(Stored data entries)
=-=-=-=-=
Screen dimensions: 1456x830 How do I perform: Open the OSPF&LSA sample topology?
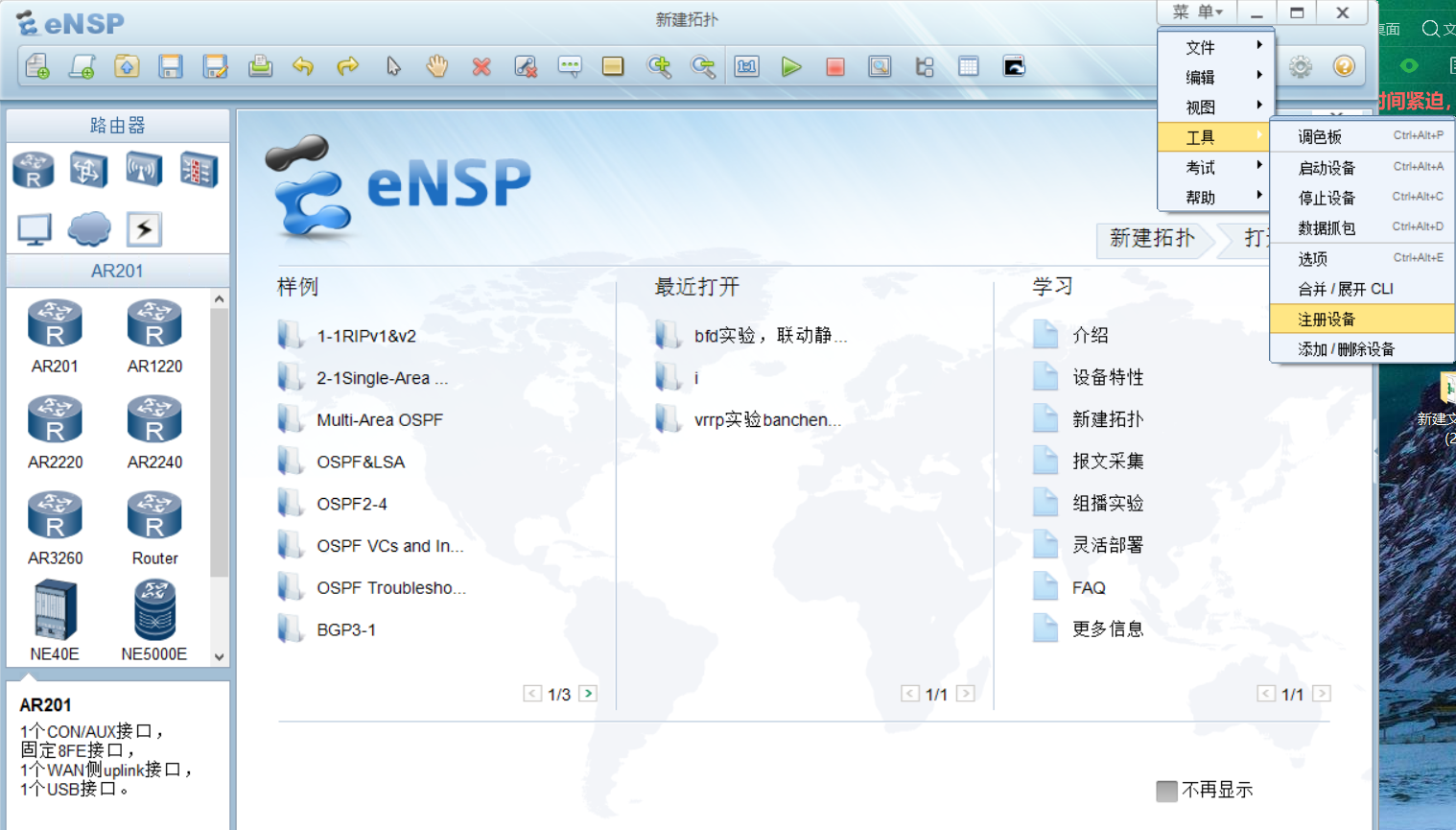[x=362, y=462]
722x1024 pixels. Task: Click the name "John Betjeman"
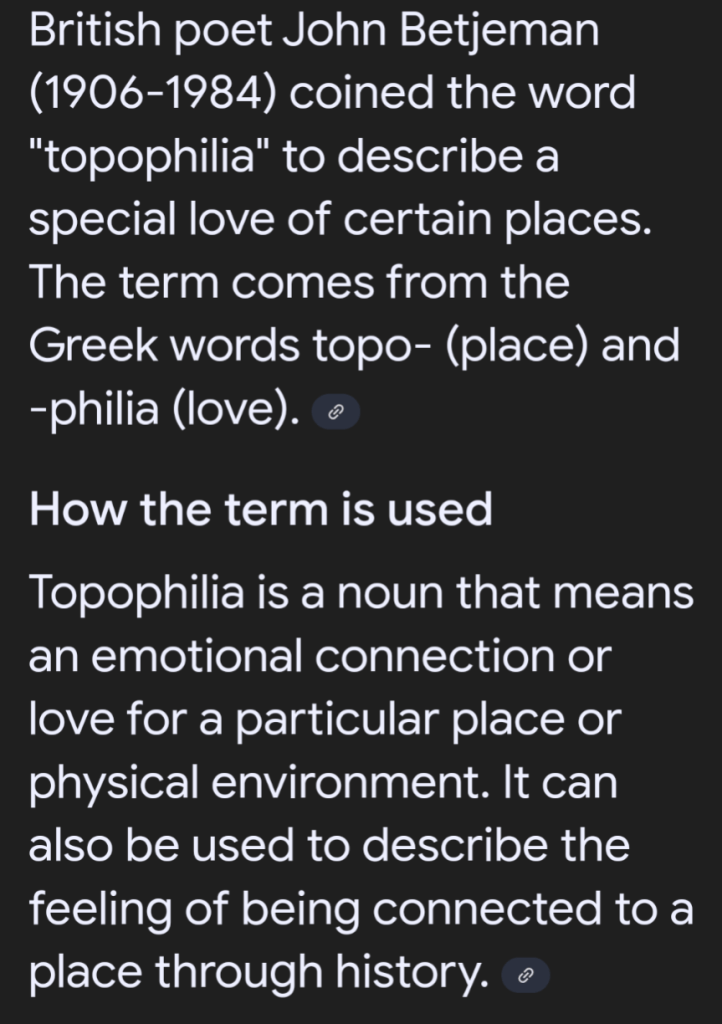click(x=441, y=31)
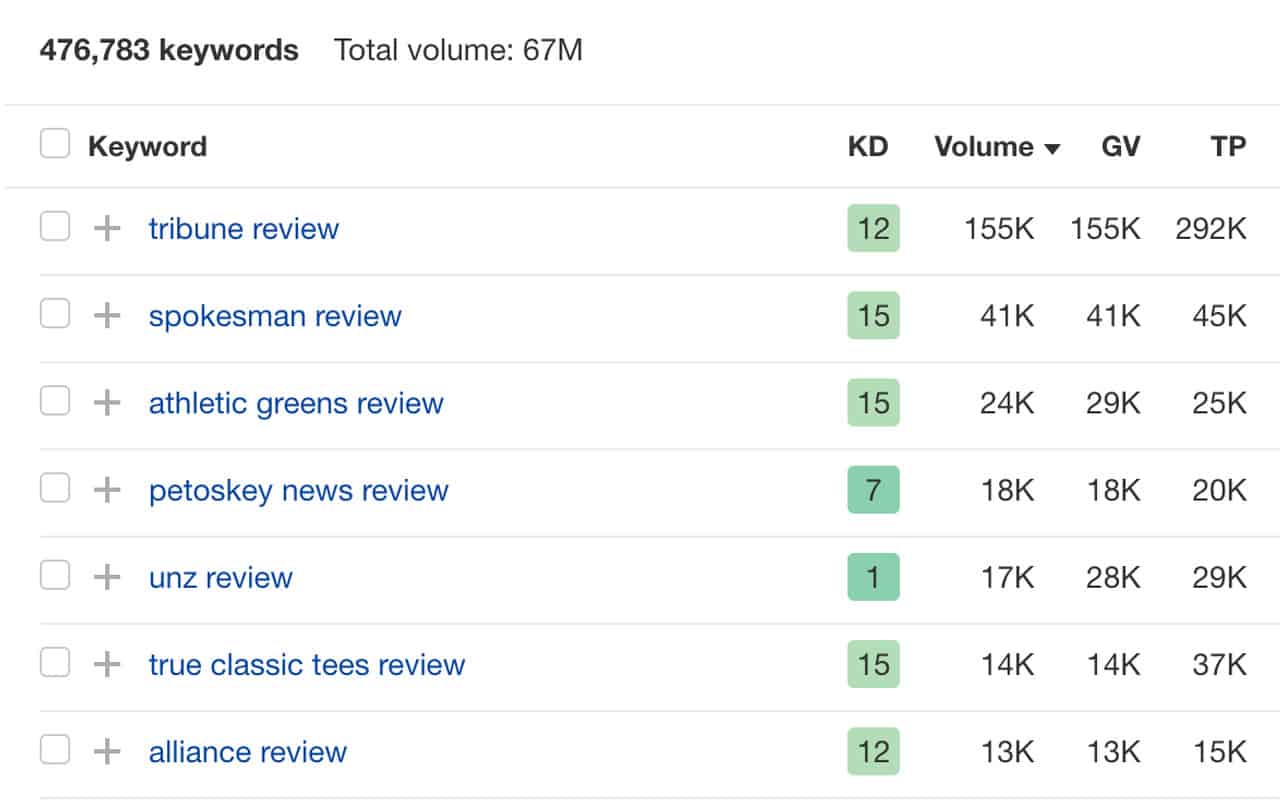Screen dimensions: 1280x800
Task: Click the plus icon beside "tribune review"
Action: (x=106, y=229)
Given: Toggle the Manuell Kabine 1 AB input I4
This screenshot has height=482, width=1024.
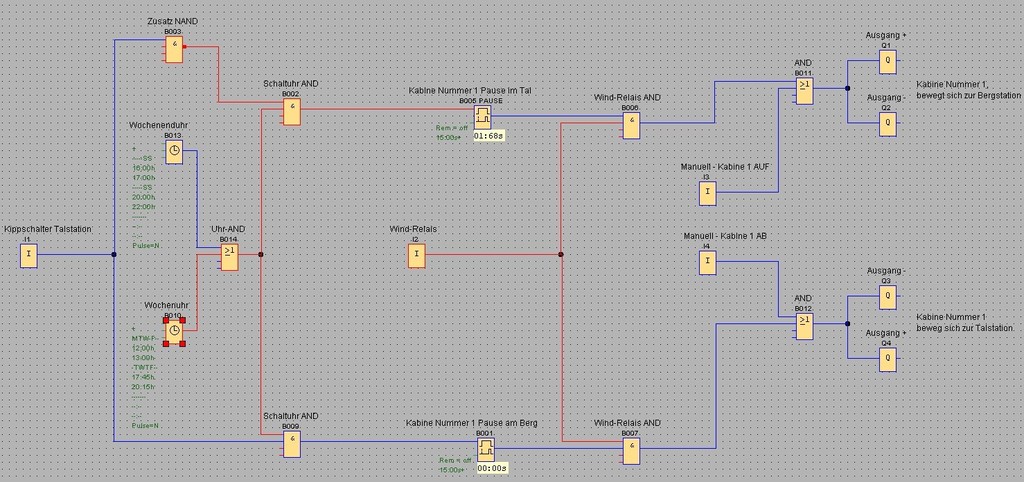Looking at the screenshot, I should (707, 263).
=-=-=-=-=
### [TRY IT]
An exact copy of every entry above is needed, minus the pictures.

### [ANSWER TO THIS EXERCISE]
Screen dimensions: 1456x830 How do I perform: Open the OSPF&LSA sample topology?
[x=362, y=462]
722x1024 pixels. Task: Click the name "John Betjeman"
click(x=441, y=31)
Screen dimensions: 1280x800
Task: Click the plus icon beside "tribune review"
Action: (x=106, y=229)
Given: Toggle the Manuell Kabine 1 AB input I4
This screenshot has height=482, width=1024.
Looking at the screenshot, I should (707, 263).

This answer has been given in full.